On the one hand, the Million Father March seeks to recruit “500,000 men in 300 cities to take their children to school this first fall school day”. While on the other hand, Chicago State Senator James Meeks “has issued a call for all school kids in Chicago's poorest districts to boycott the first day at their assigned school and instead head to resource-rich predominately white schools and attempt to register there.”
Before we conclude the right hand don’t know what the left hand is doing, let’s examine what these two different strategies entail.
The Million Father March is an annual national event originally designed to get fathers more involved with their children’s education. Historically, fathers have been the absent factor in a child's education. Recent experience has shown that children accompanied to school on the first day with their fathers exhibit more pride and are less fearful.
The boycotters of the Chicago school system have one primary local focus: the disparity in education funding. By skipping registration at the home school and seeking to register in the “resource-rich predominately white schools”, students in poor schools might gain a contrasting view of what the best schools offer, as compared to their own.
But how can both strategies work in the same city at the same time, with the million father back-to-school movement, on the one side, and a boycott on the other?
It is impossible for both events to occur without one undermining the other... UNLESS.

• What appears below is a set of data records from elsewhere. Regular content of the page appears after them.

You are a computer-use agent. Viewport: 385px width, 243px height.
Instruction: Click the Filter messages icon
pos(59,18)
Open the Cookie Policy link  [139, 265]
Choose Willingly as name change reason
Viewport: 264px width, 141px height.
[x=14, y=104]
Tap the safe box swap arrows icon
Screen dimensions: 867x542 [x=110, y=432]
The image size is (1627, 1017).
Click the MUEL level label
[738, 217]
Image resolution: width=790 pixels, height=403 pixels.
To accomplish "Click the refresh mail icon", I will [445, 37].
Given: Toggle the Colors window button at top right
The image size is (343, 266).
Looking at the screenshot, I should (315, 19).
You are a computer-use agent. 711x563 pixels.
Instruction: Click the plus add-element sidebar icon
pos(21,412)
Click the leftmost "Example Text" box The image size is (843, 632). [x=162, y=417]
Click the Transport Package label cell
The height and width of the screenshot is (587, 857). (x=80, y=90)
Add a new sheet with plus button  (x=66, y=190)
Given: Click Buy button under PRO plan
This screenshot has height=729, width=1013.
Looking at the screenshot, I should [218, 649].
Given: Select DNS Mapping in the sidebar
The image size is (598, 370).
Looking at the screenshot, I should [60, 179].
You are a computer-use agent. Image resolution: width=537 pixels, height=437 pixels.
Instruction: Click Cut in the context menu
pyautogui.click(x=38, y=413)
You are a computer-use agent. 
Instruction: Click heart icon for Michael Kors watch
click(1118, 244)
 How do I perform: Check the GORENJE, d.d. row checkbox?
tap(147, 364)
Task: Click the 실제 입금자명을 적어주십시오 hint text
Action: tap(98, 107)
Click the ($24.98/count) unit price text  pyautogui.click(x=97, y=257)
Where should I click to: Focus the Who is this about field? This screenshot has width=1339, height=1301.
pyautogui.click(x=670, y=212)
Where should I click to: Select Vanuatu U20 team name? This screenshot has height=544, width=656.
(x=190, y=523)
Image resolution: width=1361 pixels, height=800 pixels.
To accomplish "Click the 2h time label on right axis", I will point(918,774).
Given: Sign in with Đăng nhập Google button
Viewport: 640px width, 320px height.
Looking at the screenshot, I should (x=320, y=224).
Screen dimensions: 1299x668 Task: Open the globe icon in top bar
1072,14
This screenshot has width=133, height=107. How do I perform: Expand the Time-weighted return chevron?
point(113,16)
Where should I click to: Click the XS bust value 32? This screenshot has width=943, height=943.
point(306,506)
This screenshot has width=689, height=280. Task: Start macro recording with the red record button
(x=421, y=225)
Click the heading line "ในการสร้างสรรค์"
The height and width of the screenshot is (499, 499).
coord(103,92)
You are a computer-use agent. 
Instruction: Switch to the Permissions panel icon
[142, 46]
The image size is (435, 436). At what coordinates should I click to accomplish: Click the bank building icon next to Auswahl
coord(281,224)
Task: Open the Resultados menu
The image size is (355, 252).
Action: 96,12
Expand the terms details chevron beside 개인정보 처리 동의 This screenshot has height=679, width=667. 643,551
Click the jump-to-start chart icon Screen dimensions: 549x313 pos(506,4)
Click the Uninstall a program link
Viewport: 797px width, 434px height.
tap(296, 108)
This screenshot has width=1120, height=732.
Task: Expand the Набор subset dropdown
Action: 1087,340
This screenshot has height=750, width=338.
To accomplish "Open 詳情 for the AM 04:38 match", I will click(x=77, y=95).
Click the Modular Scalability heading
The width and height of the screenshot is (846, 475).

Note that both plans anticipate that all students attend school on the first day, whether their home school or whether to try and register at the better school. In either case, the father should accompany their child, especially those who try to get into a new school where they might not be particularly welcomed.
Whether the black community can come together with a merged strategy or whether each movement will pursue its own agenda will be an interesting dilemma to see played out.